US Tech Earnings Season Recap Whats up with AAPL MSFT AMZN and GOOG

Matt Weller
By :  ,  Head of Market Research

US Tech Earnings Season Recap: What’s up with AAPL, MSFT, AMZN, and GOOG?

The four biggest publicly-traded US stocks (Apple, Microsoft, Amazon, and Alphabet/Google) all reported earnings in the past week, and they absolutely obliterated analysts’ estimates:

  • AAPL: $1.40 in EPS (vs. $0.99 eyed) on $89.6B in revenues (vs. $77.3B eyed)
  • MSFT: $1.95 in EPS (vs. $1.78 eyed) on $41.7B in revenues (vs. 41.1B eyed)
  • AMZN: $15.79 in EPS (vs. $9.56 eyed) on $108.5B in revenues (vs. $104.5B eyed)
  • GOOG: $26.29 in EPS (vs. $15.82 eyed) on $55.3B in revenues (vs. $51.7B eyed)

Despite this unanimously strong fundamental data, traders have been rather stingy in awarding earnings beats with bullish price action. As Bespoke Research noted, so-called “triple plays” (stocks that raised guidance and beat both revenue and earnings estimates) have risen only 2.6% this earnings season, well below the 10-year average of 5.3%. In other words, the stocks that have crushed their earnings estimates so far this quarter are only rising by half as much as usual.
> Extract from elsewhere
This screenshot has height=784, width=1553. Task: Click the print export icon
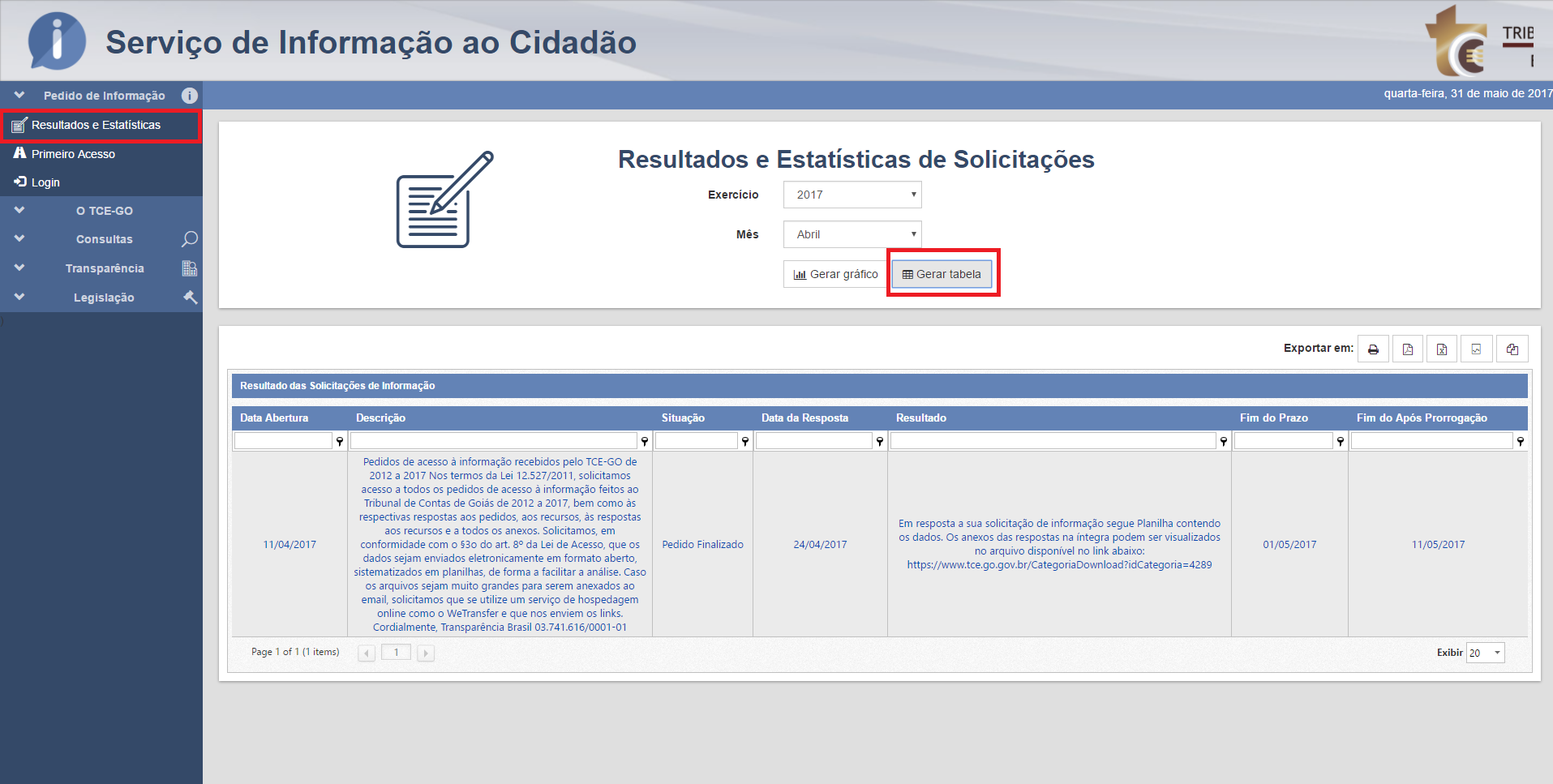pyautogui.click(x=1373, y=349)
We’ve seen this dynamic at play with these previously unstoppable tech behemoths as well. Here is the week-to-date performance as of Friday afternoon for each stock:

  • AAPL: -1.4%
  • MSFT: -3.6%
  • AMZN: +4.8%
  • GOOG: +4.2%

To be sure, any time a $1T+ company can meaningfully increase its market cap, that’s a notable development, but surely investors in AAPL and MSFT (and arguably even GOOG and AMZN) would have expected a substantially better reaction to blowout earnings numbers.

So what’s happening here?

One factor we highlighted in our tech earnings preview report was the risk that these firms, which had been among the biggest winners of the pandemic, could become laggards as the developed world emerges from pandemic-era lockdowns and restrictions. The disappointing price performance for most of these names this week suggests that investors recognize this risk and are hesitant to push these stocks meaningfully higher when other sectors may be poised for a more powerful comeback.

That said, the balance sheets, cash flow generation, and general business prospects for each of these firms is impeccable, so an immediate crash is unlikely. Instead, traders may simply continue to rotate out of these massive stocks and into areas of the market where outperforming last year’s pandemic-depressed comparable figures is a cinch.

After their stocks dramatically outperformed their underlying business prospects in 2020, 2021 may be the year where these stocks tread water despite gradually improving business prospects.